Vico, nel 1700, contesta la filosofia cartesiana. Un'obbiezione di Vico, che in una sua orazione insiste sul concetto di educazione, che fa un tutt'uno con l'etica. Ciò che noi impariamo non sono altro che i principi dell'educazione
Dire che tutto è sototposto al dubbio, come faceva Cartesio, significa negare l'educazione. Questo è ciò che Vico reputa un pericolo nel metodo cartesiano. Cartesio intravvede il problema e cerca di prevenirlo con la morale provvisoria. Si ha il problema di capire com'è la vera realtà. Cartesio non scriverà mai un'etica.

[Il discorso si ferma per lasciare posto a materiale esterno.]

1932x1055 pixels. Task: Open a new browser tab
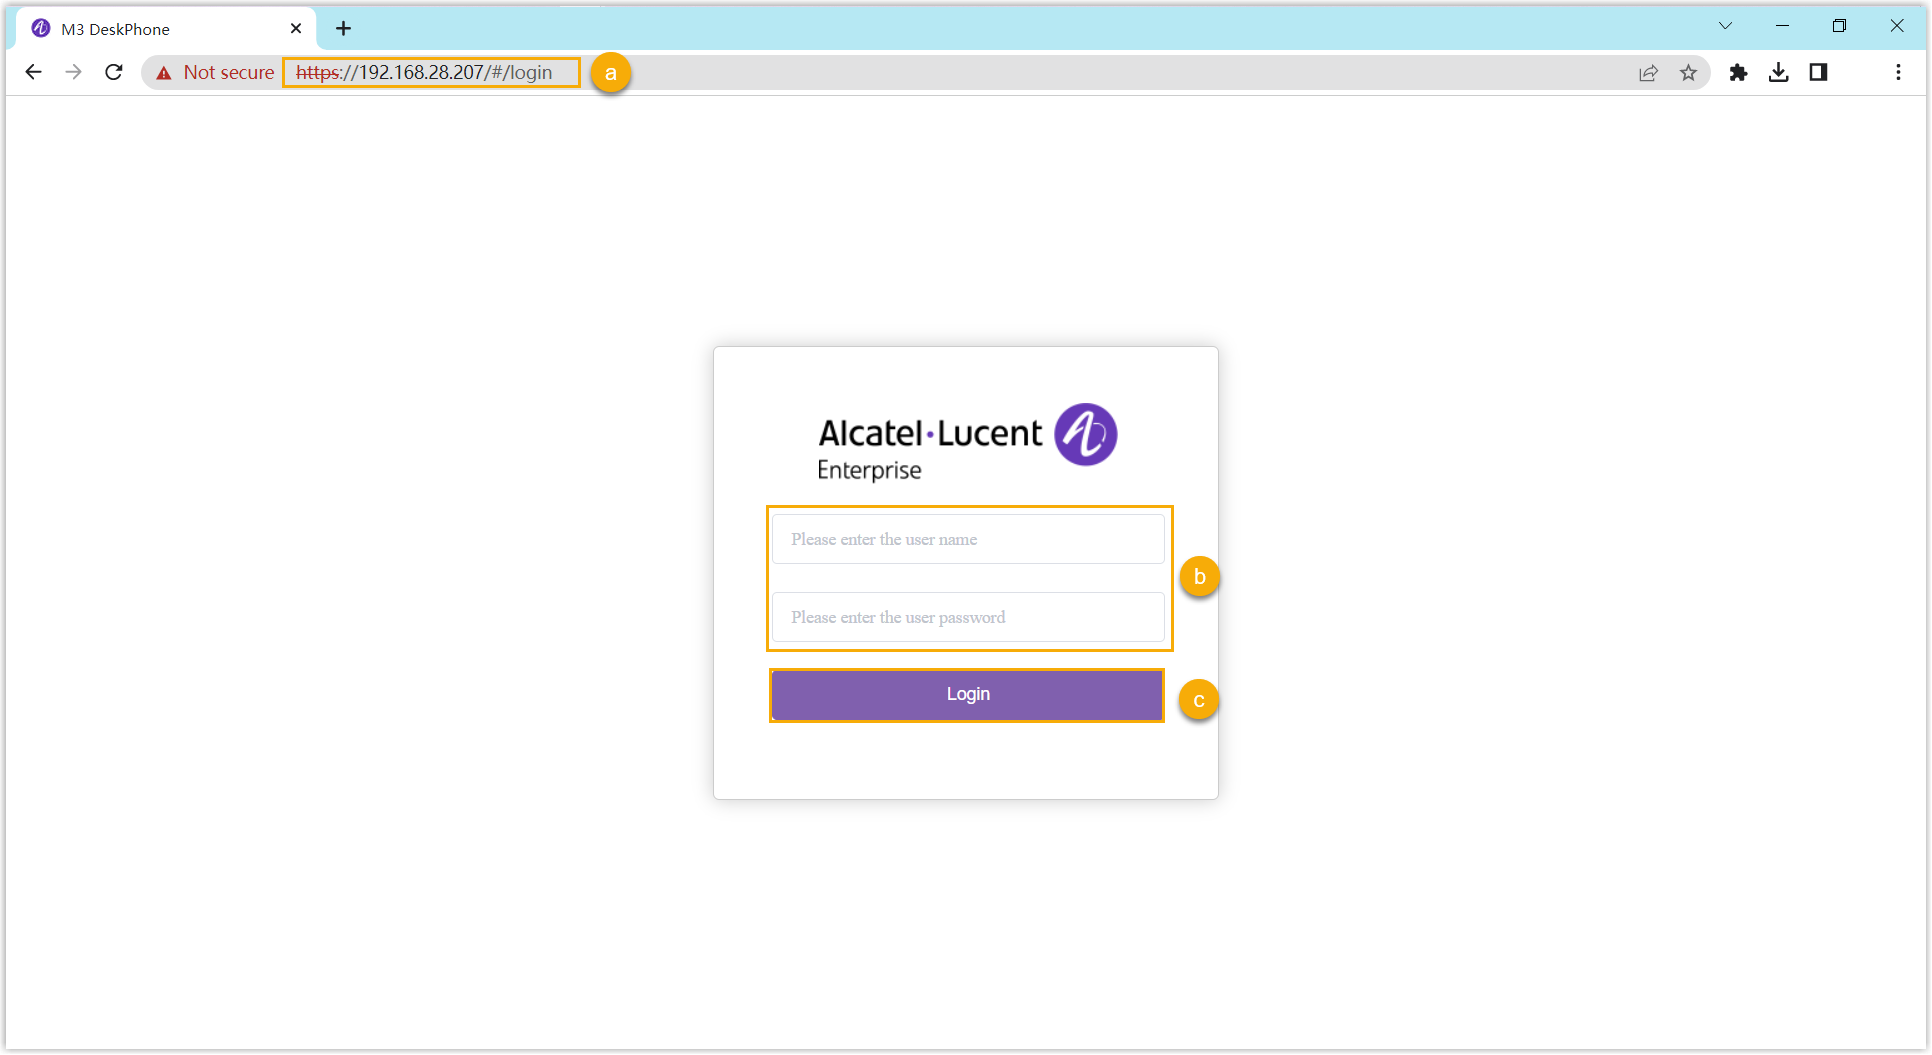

Nel suo unico trattato, le passioni etiche non saranno una morale ma un discorso previo; da quel metodo, infatti, non è proprio possibile arrivare ad una morale. L'educazione non può essere spazzata via e il metodo deve essere trasmesso. La teoria di Cartesio, invece, annienterebbe la tradizione e quindi anche l'educazione. Per Cartesio tutto ciò ha portato ad un abbassamento delle passioni nei tempi moderni. Le passioni sono quelle affezioni nelle quali l'anima è integrata alla corporeità. La corporeità è chiusa nella nostra razionalità e le passioni dell'anima restano quindi lontane dalla morale.
Per poter operare liberamente, l'anima deve aiutarsi con la saggezza, ma Vico si rende conto che questo non può avvenire perchè nel cartesianesimo non esiste la retorica. Tacito fu molto importante per questa teoria e Vico lo cita insieme a Francesco Bacone. Vico infatti esce fuori dagli schemi cartesiani e li contesta.
I presupposti del metodo cartesiano impediscono di capire in che modo bisogna usare la saggezza.
Vico si pone anche il problema del "l'altro Io" (=lo vedo ma non so se esiste). L'"altro" è un dato razionale e non più un fondamento dell'etica.
L'etica moderna è un'etica deontologica, dedita al dovere di vedere la ragione e il proprio "Io". L'"altro" sparisce un pò dalla visione.